Firstly; it would appear that traders who consider themselves to be either swing traders, or day traders, stay the course longest. This could indicate that (by association) they’re the most likely to achieve. It could also indicate that they’re trading part time to supplement their income, as opposed to regarding trading forex as a full time occupation.

Secondly; the traders who have stayed the course appear to keep their trading strategies simplified. The vast majority are not employing a complicated multi time frame, multi indicator strategy and will trade perhaps one security, one major currency pair only. Their deduction is that they’ll experience: lower spreads, less chance of slippage and a higher degree of accurate fills at the price quoted, when trading the major pairs, such as EUR/USD, GBP/USD and USD/JPY.

Some may look for what they consider to be their set up on either of these three pairs, but only risk a certain amount of their account in the market at any one time. Therefore, if they’re already in a USD/JPY trade and a EUR/USD opportunity also matches the entry criteria of their set up, they’ll enter, but use their position calculator to ensure they remain within the risk parameters, embedded in their trading plan.

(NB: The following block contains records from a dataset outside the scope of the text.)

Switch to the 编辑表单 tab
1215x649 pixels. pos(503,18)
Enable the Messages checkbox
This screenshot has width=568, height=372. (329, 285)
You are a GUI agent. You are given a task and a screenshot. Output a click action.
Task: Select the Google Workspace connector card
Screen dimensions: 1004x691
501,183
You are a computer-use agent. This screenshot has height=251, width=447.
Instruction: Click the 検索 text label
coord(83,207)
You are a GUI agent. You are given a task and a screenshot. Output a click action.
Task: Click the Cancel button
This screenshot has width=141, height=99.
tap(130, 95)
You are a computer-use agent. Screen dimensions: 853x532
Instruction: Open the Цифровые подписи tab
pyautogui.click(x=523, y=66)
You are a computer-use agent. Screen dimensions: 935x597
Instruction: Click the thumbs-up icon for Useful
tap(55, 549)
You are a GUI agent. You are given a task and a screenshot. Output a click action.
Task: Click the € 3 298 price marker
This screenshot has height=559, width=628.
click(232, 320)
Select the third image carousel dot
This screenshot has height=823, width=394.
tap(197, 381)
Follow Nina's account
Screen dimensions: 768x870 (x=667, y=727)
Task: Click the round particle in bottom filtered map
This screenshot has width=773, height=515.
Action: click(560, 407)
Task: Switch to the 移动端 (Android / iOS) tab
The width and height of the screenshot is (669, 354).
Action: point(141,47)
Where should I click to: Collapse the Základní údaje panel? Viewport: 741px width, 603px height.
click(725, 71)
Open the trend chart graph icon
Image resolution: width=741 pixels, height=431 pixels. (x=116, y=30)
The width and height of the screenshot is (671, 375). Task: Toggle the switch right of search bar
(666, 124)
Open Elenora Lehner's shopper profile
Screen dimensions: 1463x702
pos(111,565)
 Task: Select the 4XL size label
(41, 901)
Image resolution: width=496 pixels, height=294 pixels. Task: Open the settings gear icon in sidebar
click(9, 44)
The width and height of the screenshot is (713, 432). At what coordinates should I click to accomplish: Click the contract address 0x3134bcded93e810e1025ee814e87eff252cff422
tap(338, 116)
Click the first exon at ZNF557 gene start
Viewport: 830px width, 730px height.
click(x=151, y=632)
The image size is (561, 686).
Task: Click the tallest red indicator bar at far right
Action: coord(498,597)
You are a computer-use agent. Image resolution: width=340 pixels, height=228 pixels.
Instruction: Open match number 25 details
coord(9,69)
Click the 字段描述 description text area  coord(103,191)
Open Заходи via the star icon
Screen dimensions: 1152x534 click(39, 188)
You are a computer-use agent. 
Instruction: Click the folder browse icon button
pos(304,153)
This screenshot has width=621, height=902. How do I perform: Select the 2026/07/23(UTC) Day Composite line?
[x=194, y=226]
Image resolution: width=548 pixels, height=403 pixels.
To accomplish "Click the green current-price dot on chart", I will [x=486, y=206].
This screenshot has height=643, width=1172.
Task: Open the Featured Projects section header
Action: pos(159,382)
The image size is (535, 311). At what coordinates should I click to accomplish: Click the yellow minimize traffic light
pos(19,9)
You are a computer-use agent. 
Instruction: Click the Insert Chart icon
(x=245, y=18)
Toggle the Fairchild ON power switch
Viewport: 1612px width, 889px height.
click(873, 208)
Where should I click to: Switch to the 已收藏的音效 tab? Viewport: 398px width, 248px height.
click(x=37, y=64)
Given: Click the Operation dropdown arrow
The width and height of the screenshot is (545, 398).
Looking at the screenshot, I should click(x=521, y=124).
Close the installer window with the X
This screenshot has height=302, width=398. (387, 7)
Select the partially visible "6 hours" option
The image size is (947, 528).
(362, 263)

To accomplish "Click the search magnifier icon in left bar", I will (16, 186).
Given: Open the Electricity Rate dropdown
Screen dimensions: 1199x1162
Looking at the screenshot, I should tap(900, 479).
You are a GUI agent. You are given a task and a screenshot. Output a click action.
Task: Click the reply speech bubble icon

Thirdly; all the consistently long term traders, always use stops and never use high leverage, they always employ a form of automation, however basic. They use stops to ensure that their risk per trade, perhaps 1%, is never compromised. They never use high leverage as this can effect their margin and lead to issues with their broker. And the use of basic automation not only involves stops, but can involve using take profit limit orders, entry orders and using basic programming available on for example MetaTrader 4, which allows you to enter the market if your specific technical conditions are met.